The lack of females in managerial posts is a nationwide phenomenon
by Gethraa Shan
Is gender a barrier in Canadian newsrooms? Since Canadian women began entering the workforce — education and birth control both played a part beginning in the 1960s — newsrooms were no longer the sole province of the cigarette-smoking, hard-drinking white male journalist.
But even though the number of women in media across the country has increased since then and one can boast gender parity at an organization like Radio Canada, women continue to struggle to become decision-makers in newsrooms as top editors or publishers.
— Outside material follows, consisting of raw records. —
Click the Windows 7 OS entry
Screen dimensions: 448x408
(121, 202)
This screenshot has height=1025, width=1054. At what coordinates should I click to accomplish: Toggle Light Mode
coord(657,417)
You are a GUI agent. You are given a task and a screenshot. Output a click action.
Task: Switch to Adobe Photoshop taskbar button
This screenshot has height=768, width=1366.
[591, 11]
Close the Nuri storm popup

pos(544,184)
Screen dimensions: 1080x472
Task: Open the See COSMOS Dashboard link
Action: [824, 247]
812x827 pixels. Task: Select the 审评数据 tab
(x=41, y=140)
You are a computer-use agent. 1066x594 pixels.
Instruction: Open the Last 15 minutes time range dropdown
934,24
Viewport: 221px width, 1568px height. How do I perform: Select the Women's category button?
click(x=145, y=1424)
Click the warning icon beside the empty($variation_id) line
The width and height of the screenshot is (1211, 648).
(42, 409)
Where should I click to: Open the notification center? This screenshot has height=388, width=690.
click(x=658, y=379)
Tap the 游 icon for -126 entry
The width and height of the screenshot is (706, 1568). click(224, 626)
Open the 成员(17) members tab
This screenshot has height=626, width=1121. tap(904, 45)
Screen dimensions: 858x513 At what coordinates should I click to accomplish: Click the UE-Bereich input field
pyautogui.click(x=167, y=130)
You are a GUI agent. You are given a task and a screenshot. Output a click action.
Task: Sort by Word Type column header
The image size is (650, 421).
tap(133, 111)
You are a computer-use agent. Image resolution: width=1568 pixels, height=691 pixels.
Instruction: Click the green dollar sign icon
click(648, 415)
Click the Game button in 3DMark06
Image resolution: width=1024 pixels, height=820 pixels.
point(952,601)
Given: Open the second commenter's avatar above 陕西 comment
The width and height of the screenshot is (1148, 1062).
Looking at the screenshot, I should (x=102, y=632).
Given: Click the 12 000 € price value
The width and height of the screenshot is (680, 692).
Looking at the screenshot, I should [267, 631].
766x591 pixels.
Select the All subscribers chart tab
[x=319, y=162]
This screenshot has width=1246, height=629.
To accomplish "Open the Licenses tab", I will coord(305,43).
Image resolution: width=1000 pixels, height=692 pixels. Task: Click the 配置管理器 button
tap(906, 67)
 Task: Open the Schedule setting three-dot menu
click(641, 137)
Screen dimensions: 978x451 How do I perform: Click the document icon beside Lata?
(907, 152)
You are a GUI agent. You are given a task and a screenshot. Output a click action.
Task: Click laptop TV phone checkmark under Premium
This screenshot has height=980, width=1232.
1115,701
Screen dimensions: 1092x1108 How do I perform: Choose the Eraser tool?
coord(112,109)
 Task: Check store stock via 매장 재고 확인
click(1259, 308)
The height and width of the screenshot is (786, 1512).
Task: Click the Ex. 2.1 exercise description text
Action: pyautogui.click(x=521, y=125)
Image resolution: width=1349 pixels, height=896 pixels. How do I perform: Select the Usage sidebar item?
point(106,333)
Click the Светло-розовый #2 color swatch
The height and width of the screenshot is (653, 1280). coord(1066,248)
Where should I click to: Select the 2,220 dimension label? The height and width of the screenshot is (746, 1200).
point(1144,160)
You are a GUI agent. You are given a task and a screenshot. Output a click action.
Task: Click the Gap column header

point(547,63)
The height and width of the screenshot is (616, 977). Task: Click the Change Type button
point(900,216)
The Global Report on the Status of Women in the News Media, written in 2011 by Carolyn M. Byerly, a communications professor at Howard University, revealed that women now have 26.3 per cent of governance roles, and approximately 40 per cent of managing editor positions in Canadian newsrooms.
The survey showed that, regardless of ranking, more than half of the jobs in journalism in Canada are held by men, that is, 54.6 per cent versus 45.4 per cent by women.
In 2015, Vivian Smith, a former journalist and manager at The Globe and Mail, wrote Outsiders Still: Why Women Journalists Love – and Leave – Their Newspaper Careers. Smith examined the status of women in Canadian media and her study suggests that a third of women occupy editorial roles and a quarter of managerial roles in print journalism.
“The higher up the ranks you go, the fewer women you see,” she told Ryerson Journalism Research Centre. “When you get to the top 25 papers in Canada by circulation there are only, at my last check, four women as publishers or editors-in-chief.”
Martine Lanctôt, who was a journalist and editor-in-chief at Radio-Canada for 30 years, believes women nationwide can anticipate a future in journalism. “For about 15 years, the amount of women in journalism has expanded. I think women will reach parity soon because females dominate journalism schools,” she said in a telephone interview. “Therefore, this is a great progress.”
As women show up in greater numbers to journalism schools, they can change the way newsrooms are run and even the way news is reported, Lanctôt added. “When women make decisions with men, they have an influence on subject choices,” she said.
“Also, the way they manage a team, the presence of women could be different — they need to cover areas such as economy, international politics and big topics like crime. These are subjects dominated by men.”
Gender diversity in Canadian newsrooms became an issue ever since the turn of the 20th century. The Canadian Women’s Press Club, established in 1904 by 16 women who aimed to “maintain and improve the status of journalism as a profession for women,” gave women a forum for networking, said Concordia journalism professor Linda Kay, author of The Sweet Sixteen: The Journey That Inspired the Canadian Women’s Press Club. “Women had no standing at the time the club was formed,” she said. “There was no education for women, so becoming a journalist is something that you learned on the job.”
However, Kay believes that it’s difficult for some women to fulfill managerial positions because they also want to have families. Self selection can prohibit them from seeking high ranking jobs in journalism.
Lanctôt agrees that the choices women make may explain their position in the hierarchy of a newsroom, but she also believes their bosses should attempt to promote them. “Women must apply for these jobs, show some interest, believe in themselves,” she said.
“And directors should make an effort in inviting them to apply — hiring competent women whenever they can.”